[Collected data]
╭──
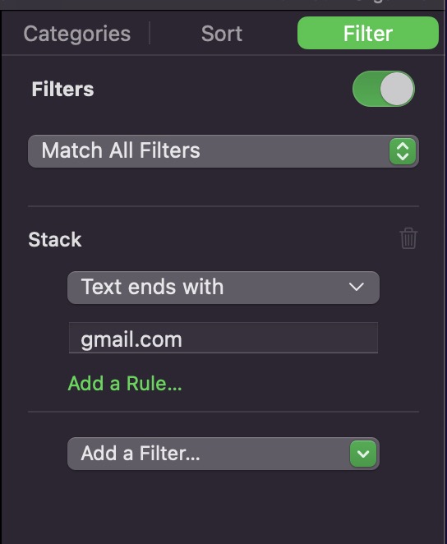Screen dimensions: 447x544
Task: Click the Filters section label
Action: (62, 90)
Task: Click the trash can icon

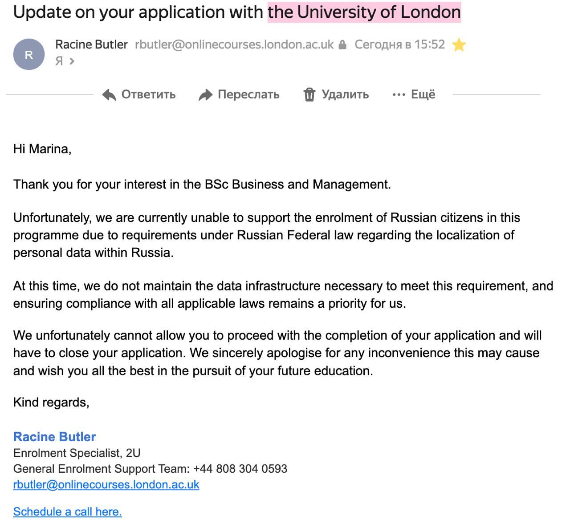Action: click(x=309, y=95)
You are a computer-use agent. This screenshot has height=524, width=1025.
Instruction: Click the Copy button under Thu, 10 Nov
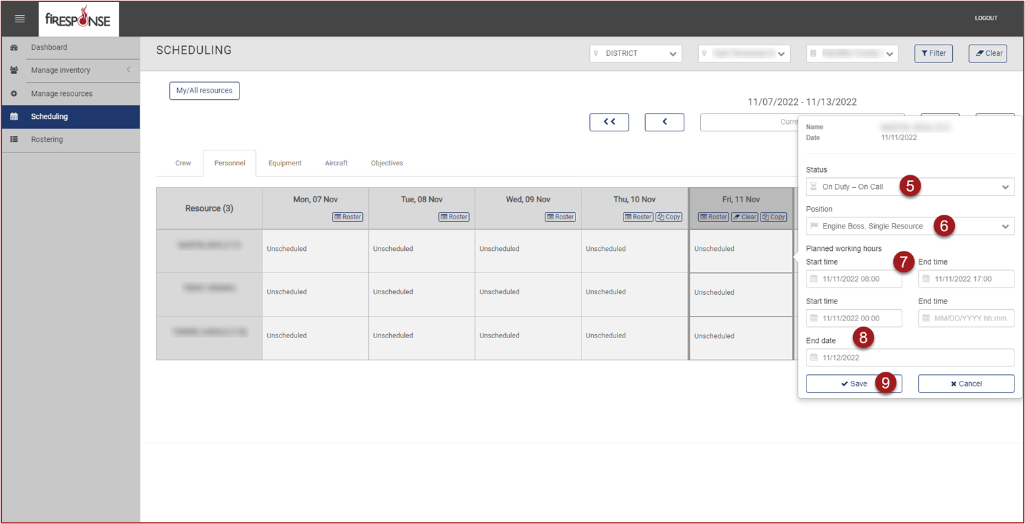click(669, 217)

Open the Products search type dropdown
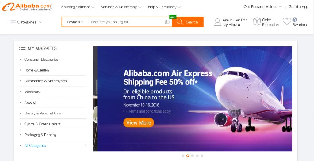coord(75,22)
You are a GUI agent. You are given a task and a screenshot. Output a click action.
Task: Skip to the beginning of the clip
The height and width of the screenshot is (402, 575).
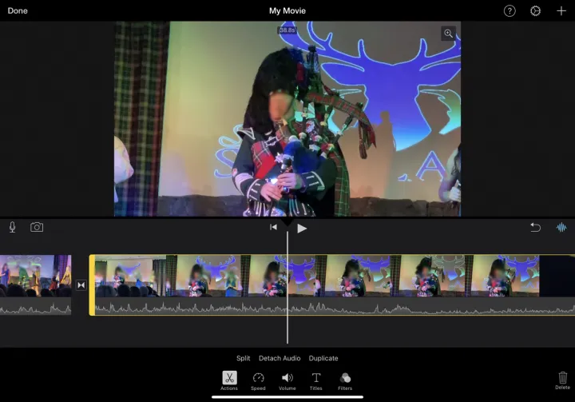(273, 228)
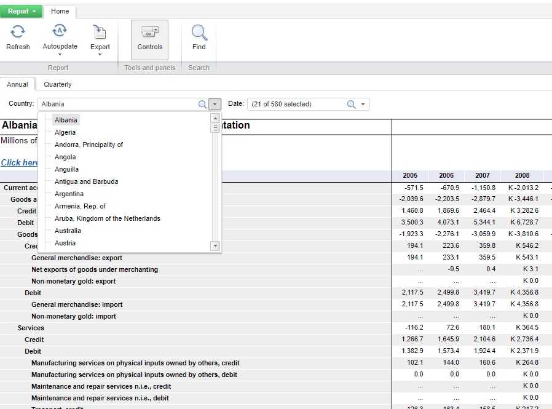Select Argentina from the country list

tap(69, 194)
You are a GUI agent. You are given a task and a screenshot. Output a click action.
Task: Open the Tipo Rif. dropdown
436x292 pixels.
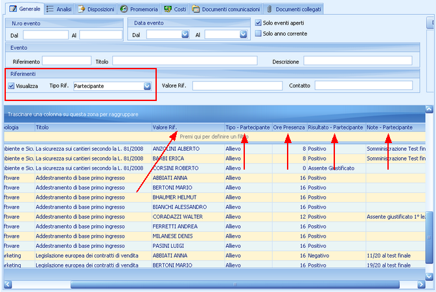[x=147, y=85]
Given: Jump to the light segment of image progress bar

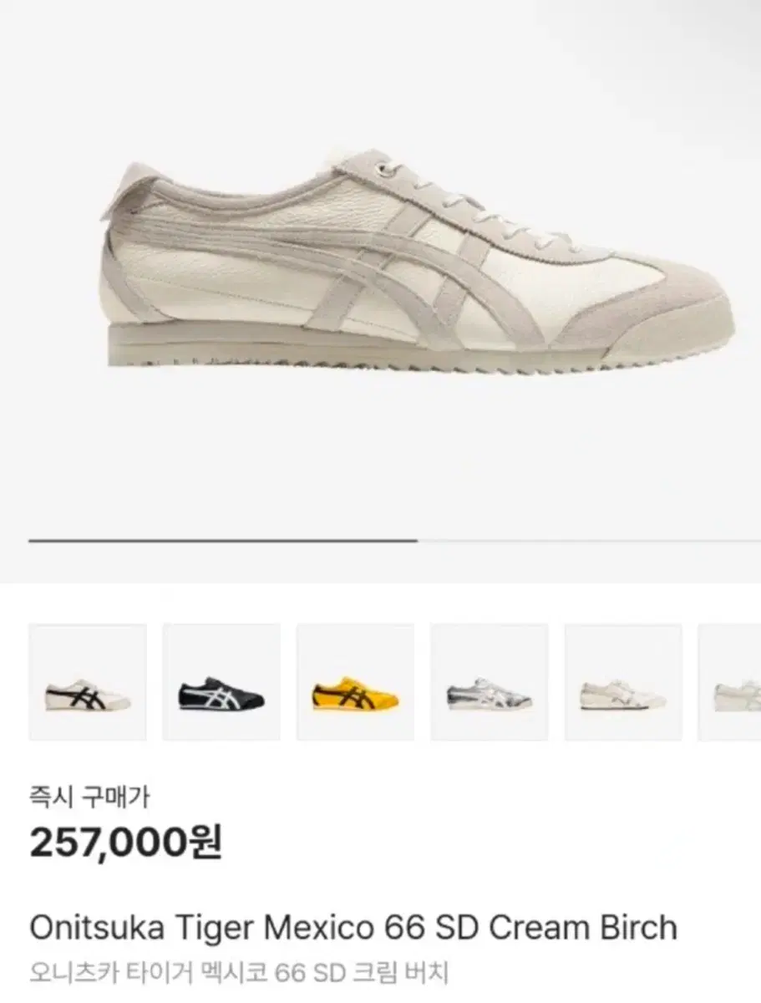Looking at the screenshot, I should (589, 541).
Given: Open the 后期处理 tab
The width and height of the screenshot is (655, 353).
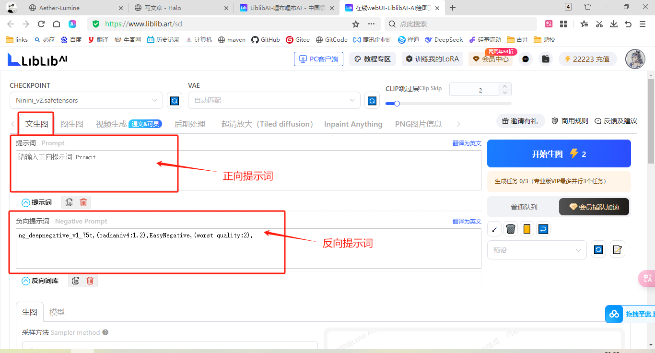Looking at the screenshot, I should 189,124.
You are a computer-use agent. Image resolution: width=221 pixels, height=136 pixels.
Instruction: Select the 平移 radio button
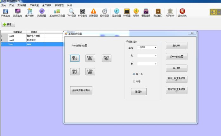point(134,82)
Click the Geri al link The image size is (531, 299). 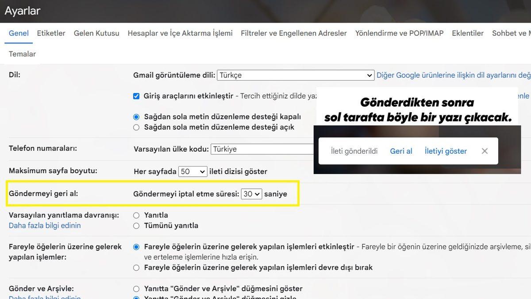pos(401,151)
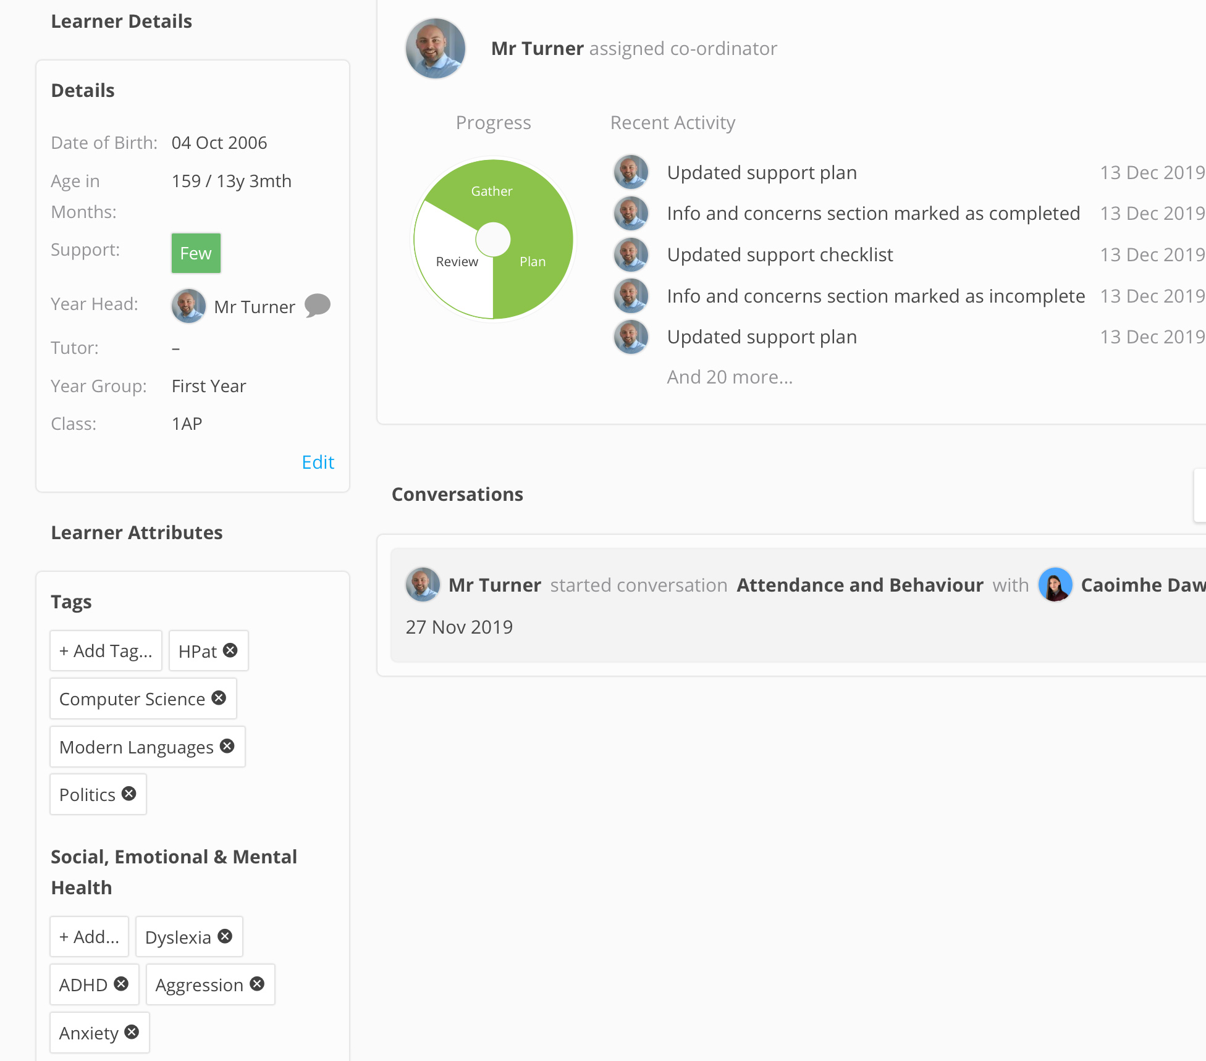
Task: Remove the Computer Science tag
Action: 219,698
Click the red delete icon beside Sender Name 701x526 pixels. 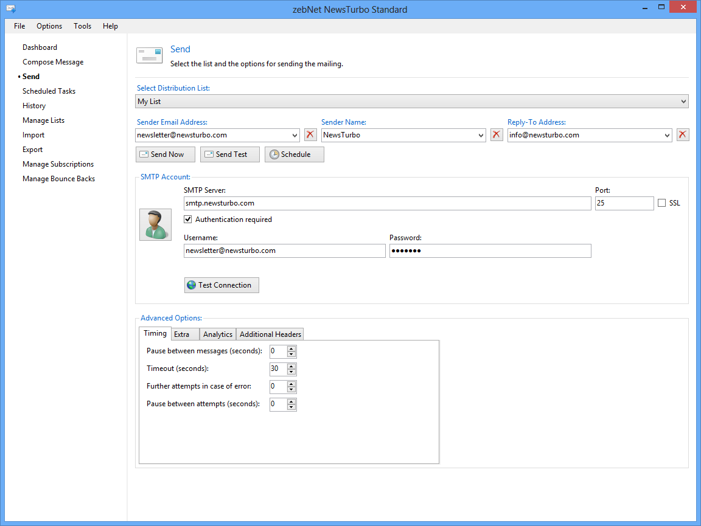pos(497,135)
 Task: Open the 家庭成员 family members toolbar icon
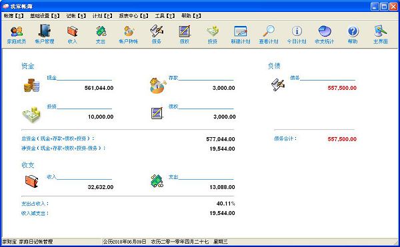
╰──
▶ **REQUIRED WORK**: Both boundary lines included, write out word for word only the lines above from the one containing "You are a computer-use agent. This" to the one containing "You are a computer-use agent. Image", leaving out any pictures.

▶ **RESPONSE BOX**:
You are a computer-use agent. This screenshot has height=524, width=1025.
Instruction: Click the Copy button under Thu, 10 Nov
click(669, 217)

Open the Products search type dropdown
coord(75,22)
You are a GUI agent. You are given a task and a screenshot. Output a click action.
Task: Skip to the beginning of the clip
The height and width of the screenshot is (402, 575).
(273, 228)
Select Argentina from the country list

tap(69, 194)
You are a GUI agent. You are given a task and a screenshot. Output a click action.
Task: Open the Tipo Rif. dropdown
436x292 pixels.
[x=147, y=85]
Given: Jump to the light segment of image progress bar

Looking at the screenshot, I should (589, 541).
Given: Open the 后期处理 tab
The width and height of the screenshot is (655, 353).
Looking at the screenshot, I should 189,124.
You are a computer-use agent. Image resolution: width=221 pixels, height=136 pixels.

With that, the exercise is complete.